Seit dem Mauerbau 1961 konnten die DDR-Bürger sich der staatlichen Repression nicht mehr durch Flucht entziehen. Gerade dadurch fühlte sich die SED stark genug, begrenzte Reformen einzuleiten. Diese wiederum weckten Erwartungen und Bedürfnisse, welche die Systemgrenzen sprengten, was zu neuen Kältewellen führte. In dieser Situation blickten Intellektuelle, aber auch Arbeiter hoffnungsvoll nach Prag, wo Parteichef Alexander Dubček im Januar 1968 politisches Tauwetter angesagt hatte. Die westliche Studentenbewegung war ihnen weniger wichtig. Die SED-Führung hoffte freilich, diese für ihre Zwecke instrumentalisieren zu können, insbesondere zur Destabilisierung West-Berlins. Es gab sogar Verhandlungen zwischen Rudi Dutschke mit Ost-Berliner FDJ-Vertretern, aber letztlich überwog die Furcht der SED vor dem Anarchie-Import.

Trotz aller Sympathien für Dubček führte der Einmarsch der Warschauer- Pakt-Truppen nur unter ganz jungen DDR-Bürgern zu nennenswerten Protesten. Wolle spricht von einem "Aufstand der Jeunesse doree", der Kinder der SED-Nomenklatura. Im übrigen begreift er den Titelhelden aus Christoph Heins Roman "Der Tangospieler" (1989), der das Ende des "Prager Frühlings" mit kühlem Desinteresse registriert, als Metapher und schließt daraus, es habe in der DDR "eine schweigende Mehrheit der Gleichgültigen und Angepaßten" gegeben. Das Ergebnis des Jahres 1968 habe darin bestanden, daß die sozialistische Intelligenz "ihr Abkommen mit dem Bösen besiegelt (habe), um weitere 21 Jahre neben den Herrschenden in der Proszeniumsloge des Welttheaters sitzen zu dürfen, bis sie 1989 (...) endlich der Teufel holte".
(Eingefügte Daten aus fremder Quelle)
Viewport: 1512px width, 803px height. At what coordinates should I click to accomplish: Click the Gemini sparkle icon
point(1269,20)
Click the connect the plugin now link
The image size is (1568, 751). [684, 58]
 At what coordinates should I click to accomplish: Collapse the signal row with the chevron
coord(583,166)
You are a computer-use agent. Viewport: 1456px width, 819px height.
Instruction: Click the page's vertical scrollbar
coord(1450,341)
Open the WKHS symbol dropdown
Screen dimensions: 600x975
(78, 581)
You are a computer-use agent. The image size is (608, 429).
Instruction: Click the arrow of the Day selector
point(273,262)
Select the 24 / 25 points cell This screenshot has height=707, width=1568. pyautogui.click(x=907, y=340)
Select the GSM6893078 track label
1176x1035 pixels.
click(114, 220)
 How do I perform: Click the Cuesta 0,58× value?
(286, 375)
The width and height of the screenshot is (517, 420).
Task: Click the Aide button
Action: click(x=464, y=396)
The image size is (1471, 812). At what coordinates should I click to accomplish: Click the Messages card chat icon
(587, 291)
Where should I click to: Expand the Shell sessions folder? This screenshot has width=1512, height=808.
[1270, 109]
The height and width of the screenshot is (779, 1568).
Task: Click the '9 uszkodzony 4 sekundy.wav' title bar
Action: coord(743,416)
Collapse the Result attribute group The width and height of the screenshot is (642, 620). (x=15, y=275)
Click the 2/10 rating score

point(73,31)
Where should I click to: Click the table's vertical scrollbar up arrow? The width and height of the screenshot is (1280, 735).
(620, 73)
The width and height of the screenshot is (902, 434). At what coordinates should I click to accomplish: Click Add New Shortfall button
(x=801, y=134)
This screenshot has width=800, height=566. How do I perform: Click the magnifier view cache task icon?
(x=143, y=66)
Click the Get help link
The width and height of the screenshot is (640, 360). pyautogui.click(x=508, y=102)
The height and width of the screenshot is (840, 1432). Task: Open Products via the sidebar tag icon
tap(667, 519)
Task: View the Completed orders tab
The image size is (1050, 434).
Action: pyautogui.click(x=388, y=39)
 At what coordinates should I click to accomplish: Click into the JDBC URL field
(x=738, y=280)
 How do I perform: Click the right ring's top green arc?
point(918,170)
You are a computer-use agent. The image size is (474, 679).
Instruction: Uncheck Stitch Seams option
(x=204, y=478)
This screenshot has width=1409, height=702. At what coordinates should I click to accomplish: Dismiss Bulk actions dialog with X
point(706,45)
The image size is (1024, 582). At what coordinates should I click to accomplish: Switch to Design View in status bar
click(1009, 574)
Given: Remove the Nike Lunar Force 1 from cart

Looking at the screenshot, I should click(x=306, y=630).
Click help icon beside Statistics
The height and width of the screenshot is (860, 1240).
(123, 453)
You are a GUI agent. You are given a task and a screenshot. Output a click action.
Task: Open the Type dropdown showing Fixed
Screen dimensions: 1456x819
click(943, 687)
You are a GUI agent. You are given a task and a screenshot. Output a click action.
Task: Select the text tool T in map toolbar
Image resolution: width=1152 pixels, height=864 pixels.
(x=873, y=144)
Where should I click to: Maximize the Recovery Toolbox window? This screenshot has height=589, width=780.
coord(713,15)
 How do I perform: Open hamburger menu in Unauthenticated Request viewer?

Das ist zuviel der Ehre und eine groteske Überzeichnung der Stellung und des Einflusses der DDR-Intelligenz. Die Gleichgültigen und Angepaßten bilden überall und zu jeder Zeit die Mehrheit, und selbst die Attitüde der Revolte ist ab einem bestimmten Punkt nichts anderes als die Anpassung an veränderte Kräfteverhältnisse. Wolle übersieht, daß der "Tangospieler" eine Adaption von Camus "Fremden" darstellt, dem Modellfall des entfremdeten Menschen, der angesichts der Absurdität, in die er gestellt ist, keinerlei Handlungsmöglichkeiten für sich erkennt. Das ist etwas ganz anderes als ein bloßes moralisches Versagen und hat in Heins Roman überdies einen handfesten realpolitischen Hintergrund, den Wolle ausspart.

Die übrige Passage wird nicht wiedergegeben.